By Samuel Serry jr. 18 August 2019

The NGO Policy Working Group, with support from Funds of Global Human Rights, has concluded a one-day working session aimed at developing a strategy to enable both local and international organisations to engage government on its 2018 Development Cooperation Framework. Coordinated by the Centre for Accountability and Rule of Law, the group seeks to develop a blueprint that guides stakeholders in pressing for a review of the entire policy.

Local and international human rights defenders have urged the Government of Sierra Leone to revise the Development Cooperation Framework, as the current version not only represents an intrusion into civic space, but clearly represents a breach of the government’s obligation under both national and international law to protect and respect the rights of civic groups to exist and function in a democratic state.
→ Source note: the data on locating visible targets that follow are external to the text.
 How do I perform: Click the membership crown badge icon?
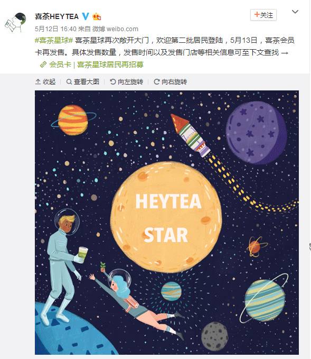(x=97, y=16)
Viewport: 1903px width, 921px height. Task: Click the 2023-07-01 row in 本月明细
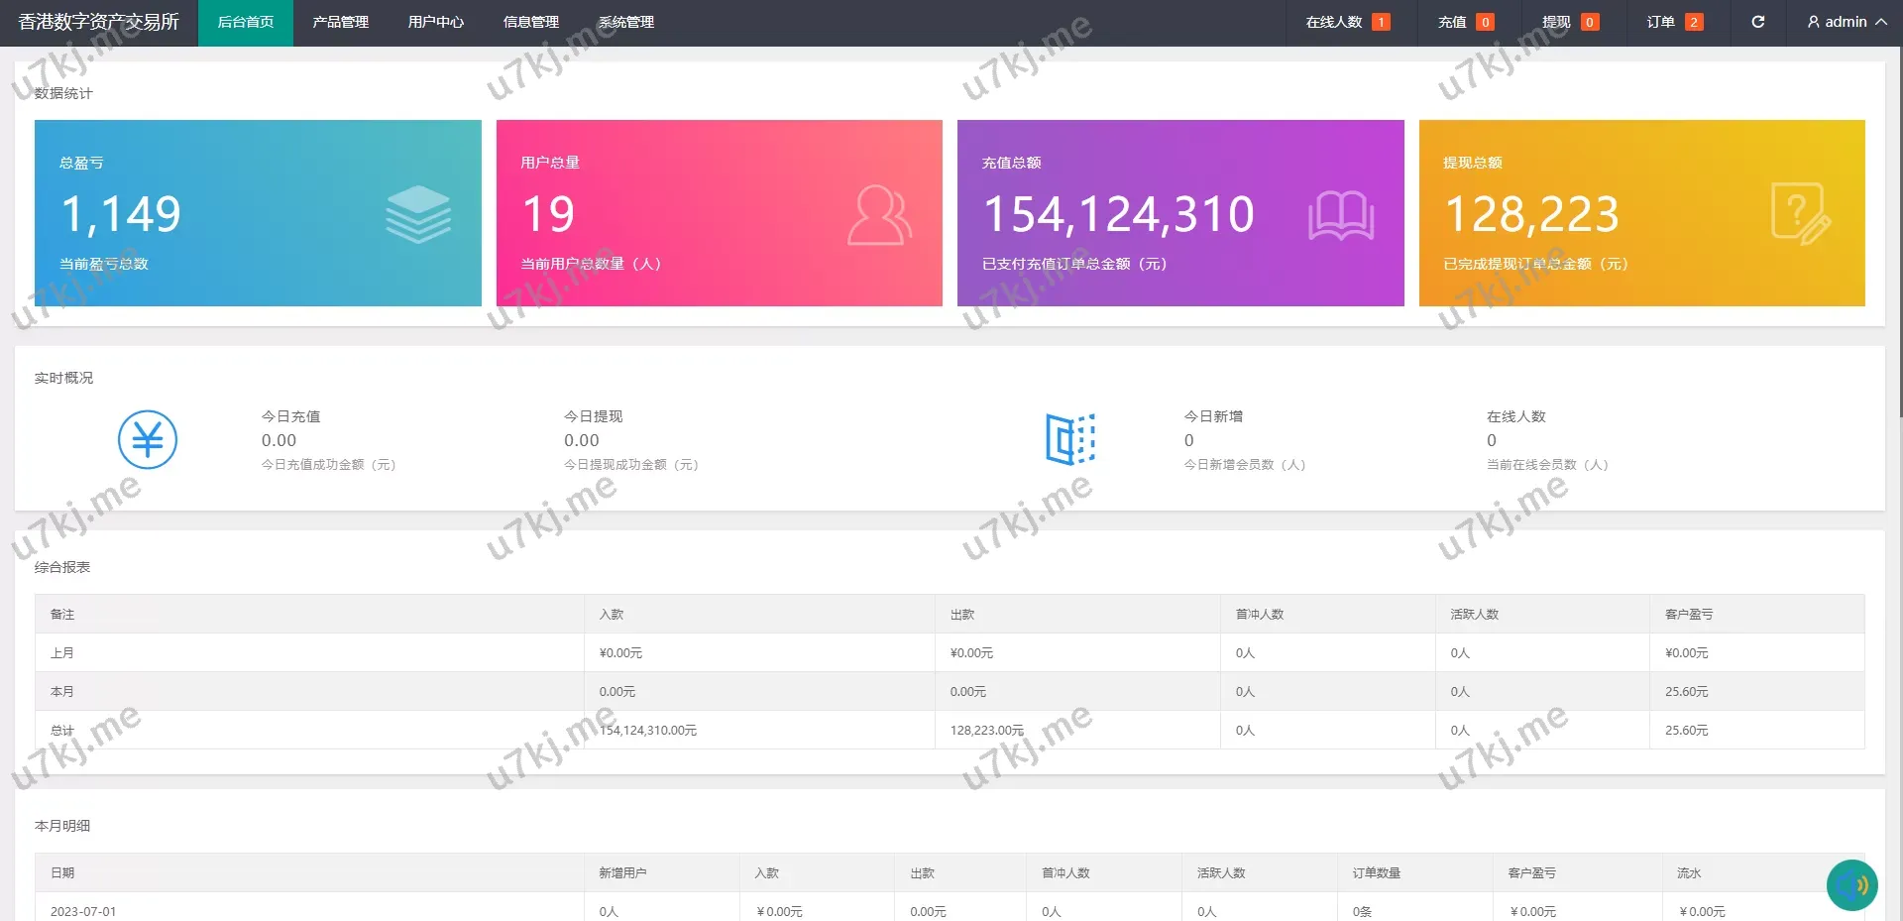click(x=83, y=911)
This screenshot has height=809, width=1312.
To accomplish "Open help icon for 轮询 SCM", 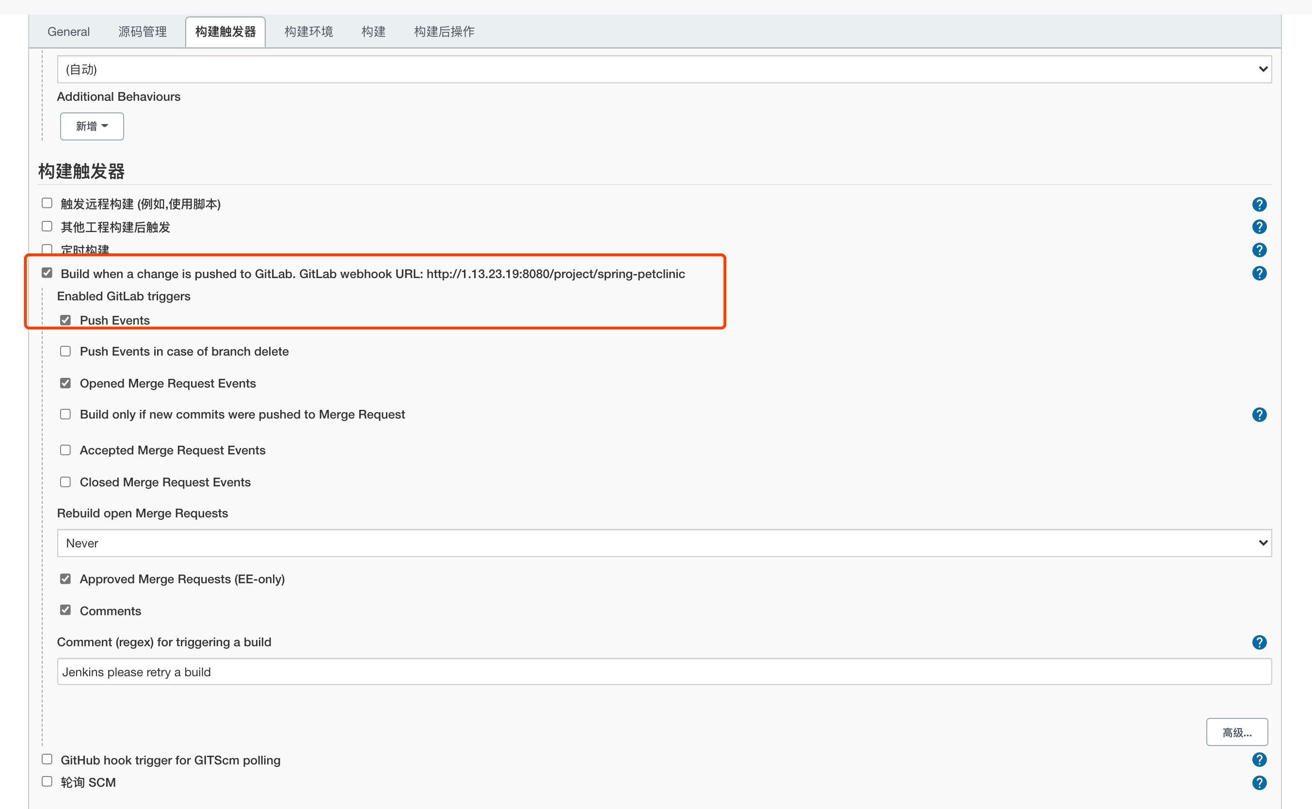I will [x=1259, y=783].
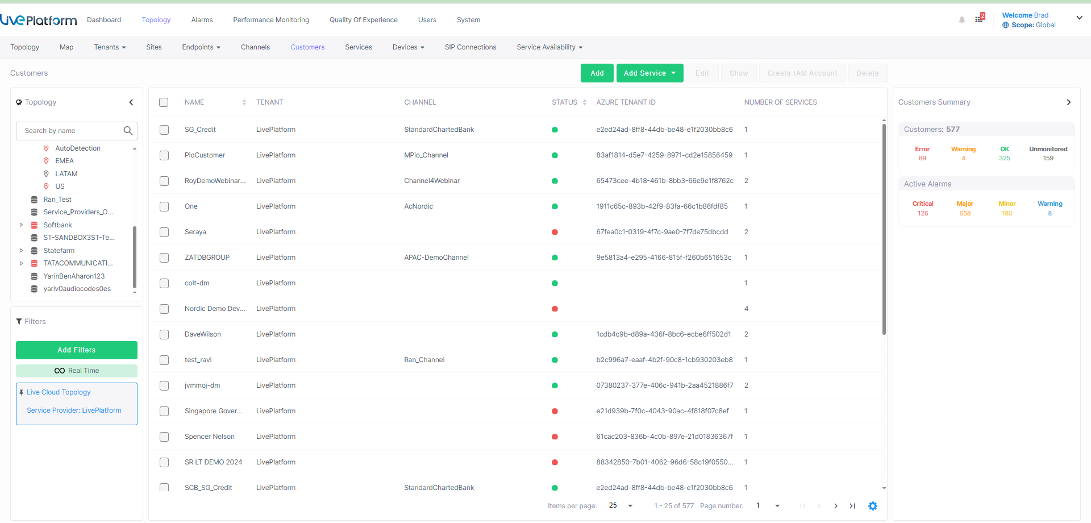Screen dimensions: 1091x523
Task: Click the green Add button
Action: click(x=597, y=73)
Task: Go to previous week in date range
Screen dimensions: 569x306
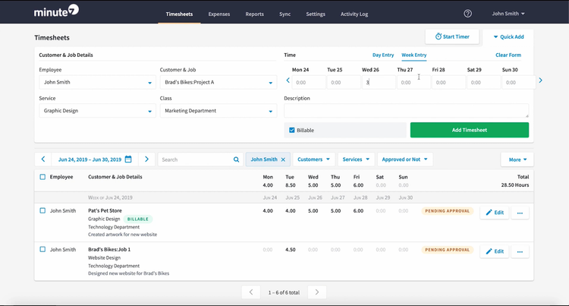Action: [43, 159]
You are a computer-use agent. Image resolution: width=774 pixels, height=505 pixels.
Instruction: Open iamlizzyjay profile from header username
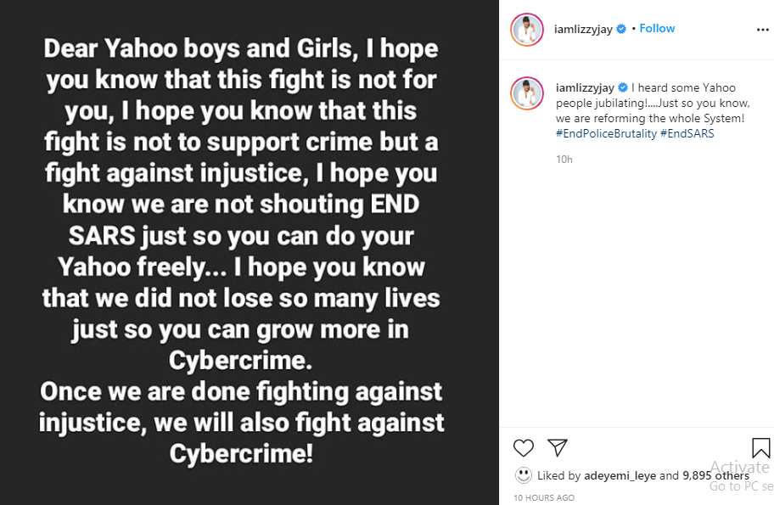[x=583, y=29]

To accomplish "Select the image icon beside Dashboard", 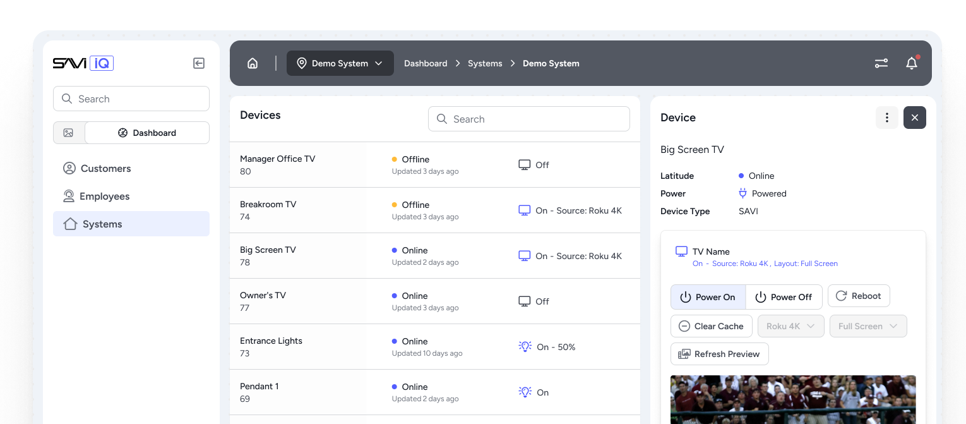I will [69, 133].
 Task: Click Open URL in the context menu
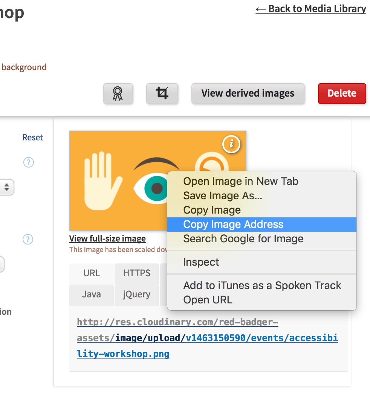coord(208,300)
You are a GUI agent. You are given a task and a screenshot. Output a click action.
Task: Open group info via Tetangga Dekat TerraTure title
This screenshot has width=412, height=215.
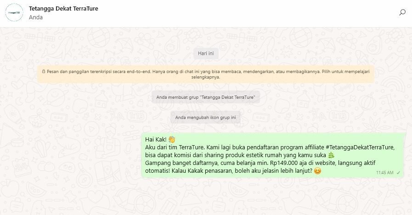tap(63, 8)
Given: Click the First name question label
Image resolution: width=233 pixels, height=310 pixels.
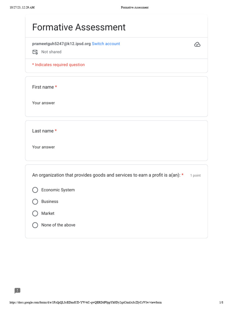Looking at the screenshot, I should tap(43, 87).
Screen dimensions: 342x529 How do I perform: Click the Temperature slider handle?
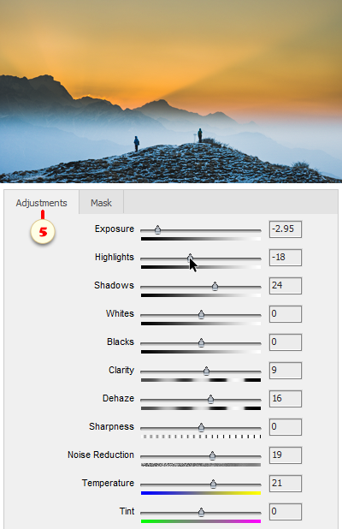click(x=213, y=484)
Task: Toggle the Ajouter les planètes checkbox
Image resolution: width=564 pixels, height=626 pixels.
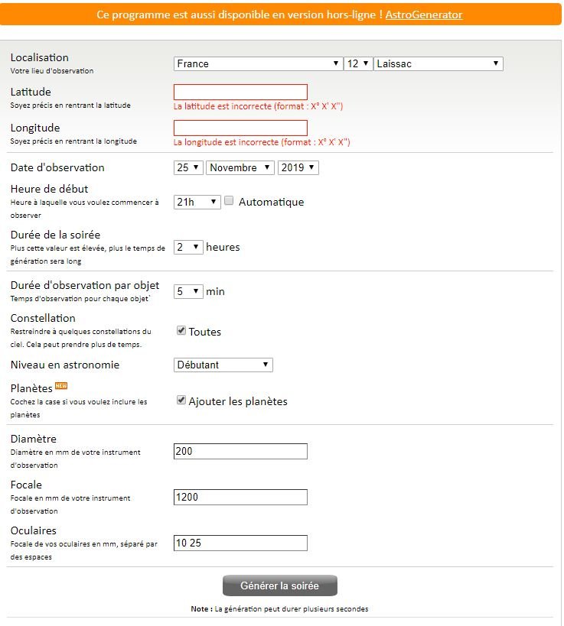Action: pos(181,400)
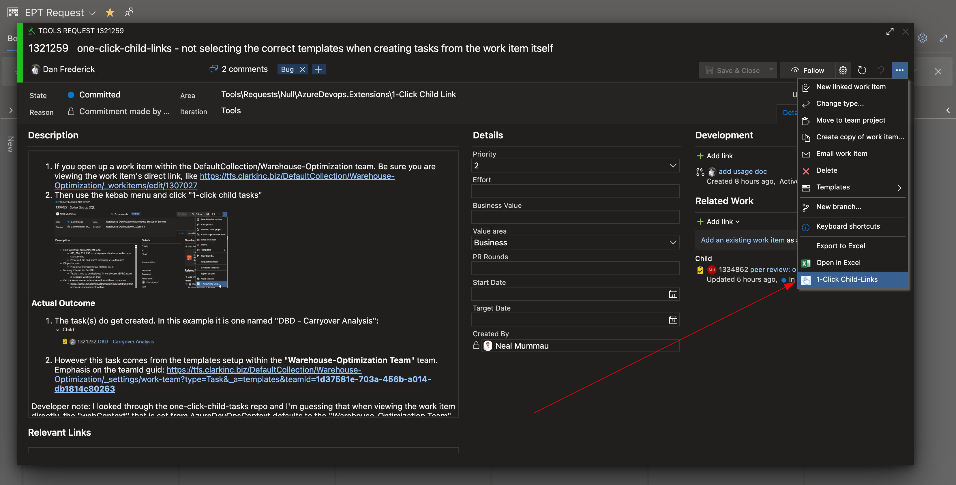
Task: Open the work item settings gear
Action: pyautogui.click(x=843, y=70)
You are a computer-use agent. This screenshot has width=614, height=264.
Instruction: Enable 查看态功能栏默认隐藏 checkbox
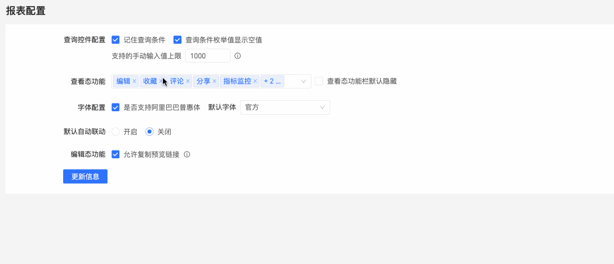coord(319,81)
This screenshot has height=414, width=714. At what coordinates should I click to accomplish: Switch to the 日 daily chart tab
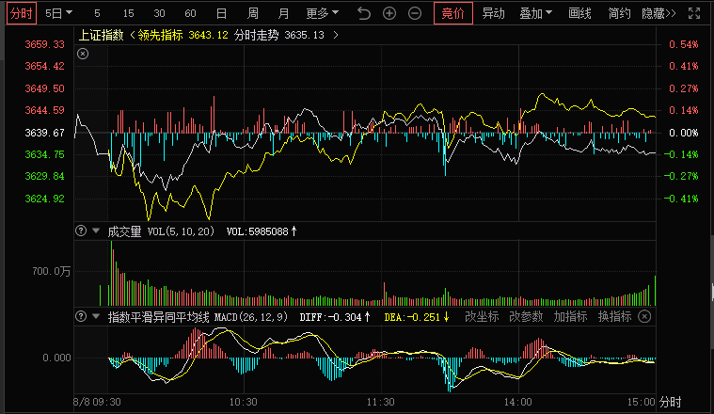point(221,14)
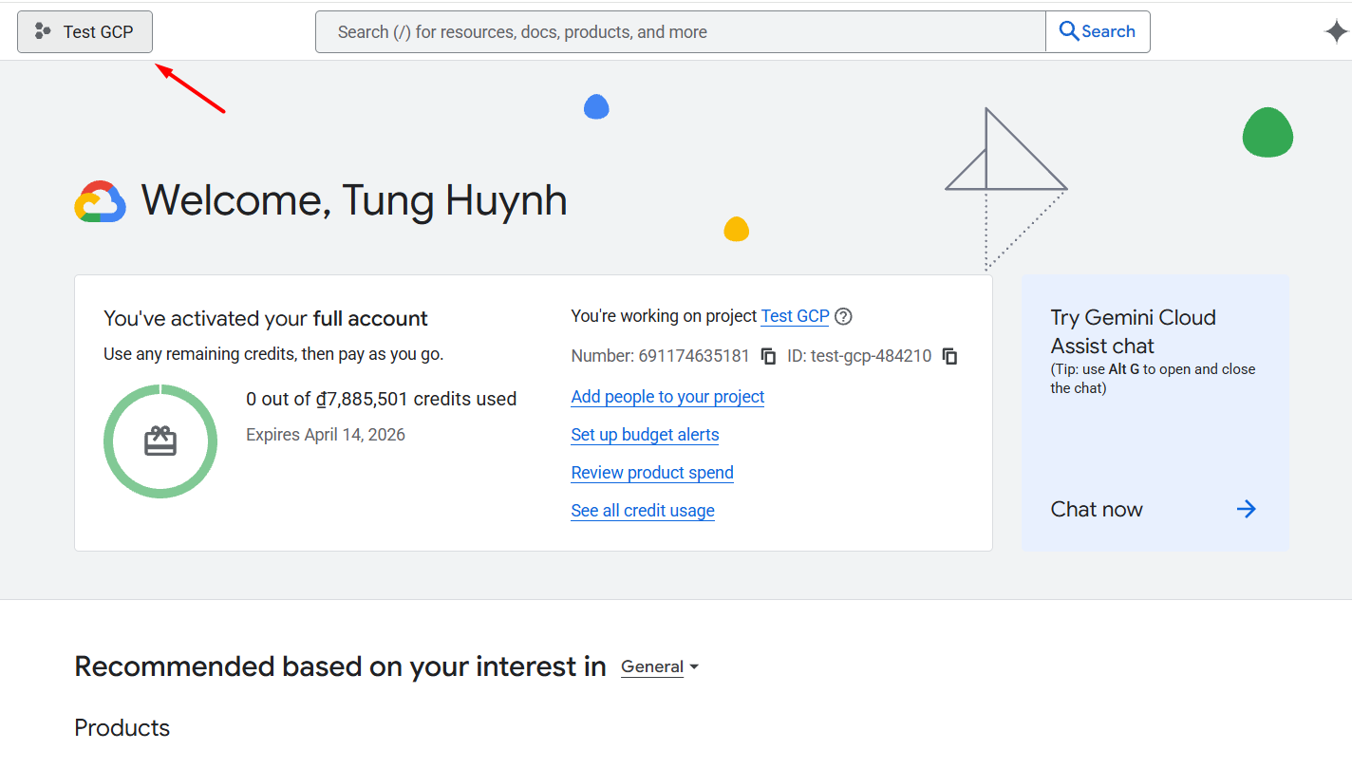Click the help question mark beside Test GCP

843,316
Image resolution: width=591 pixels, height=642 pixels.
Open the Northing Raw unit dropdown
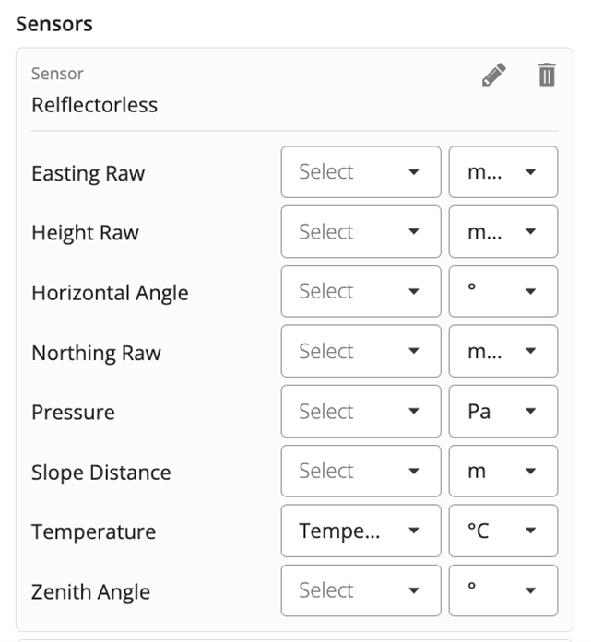503,351
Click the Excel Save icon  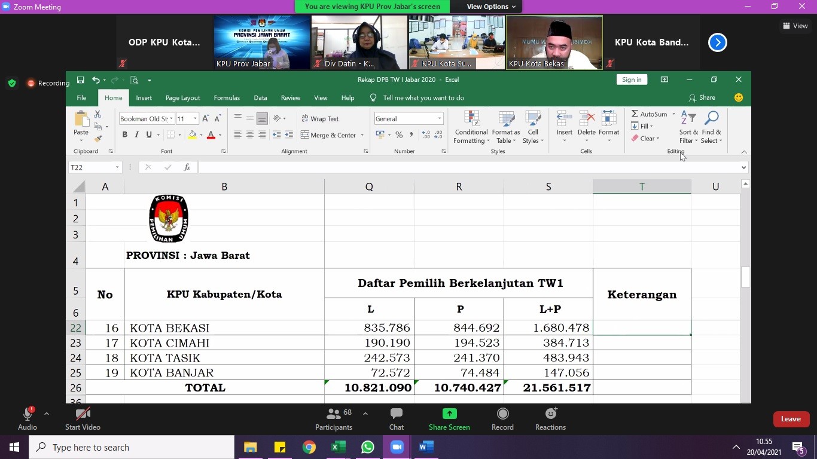80,79
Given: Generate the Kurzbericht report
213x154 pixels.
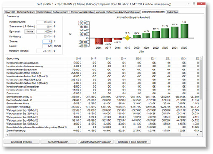Looking at the screenshot, I should coord(59,142).
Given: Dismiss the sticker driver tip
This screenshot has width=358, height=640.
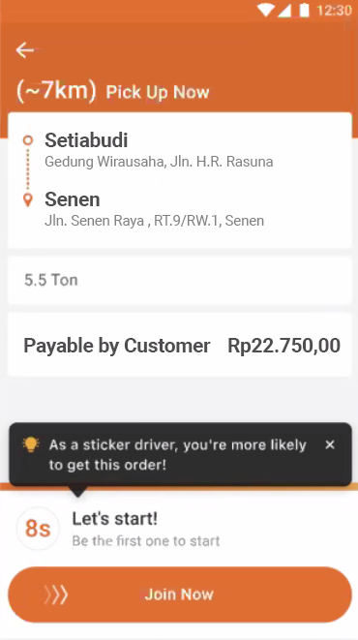Looking at the screenshot, I should pos(330,444).
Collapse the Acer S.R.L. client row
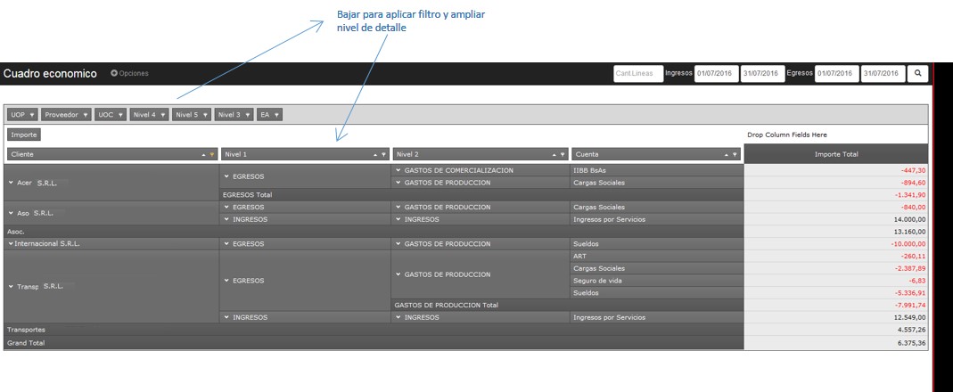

The working session held at the Civil Service Training College in Freetown attracted top level representatives from non-governmental organizations across the country. During the brainstorming session, the CSO leaders registered their displeasure over the non-inclusive approach in developing the policy by the government and identified several gaps in the current framework, including a lack of clarity and vision of how the framework could help achieve the country’s aspirations under Sustainable Development Goals (SDGs).

Executive Director for CARL, Ibrahim Tommy, said the current version of the cooperation framework is untenable, hence the need to work with the government for a review. “NGOs are willing to be held to account but the current policy isn’t about fostering accountability. There are clearly better ways of doing that without attempting to intrude into our space or co-opt NGOs’” he averred.

At the end of the session, the participants, including representatives from Human Rights Defenders Network, CDHR, CGG, SDI, WAVES, PAACET, SLYEO, FORWARD-SL, NTT, Amnesty International, and DCI agreed on  the development of a robust advocacy strategy that will target every critical stakeholder institution in governance as well as non-state actors.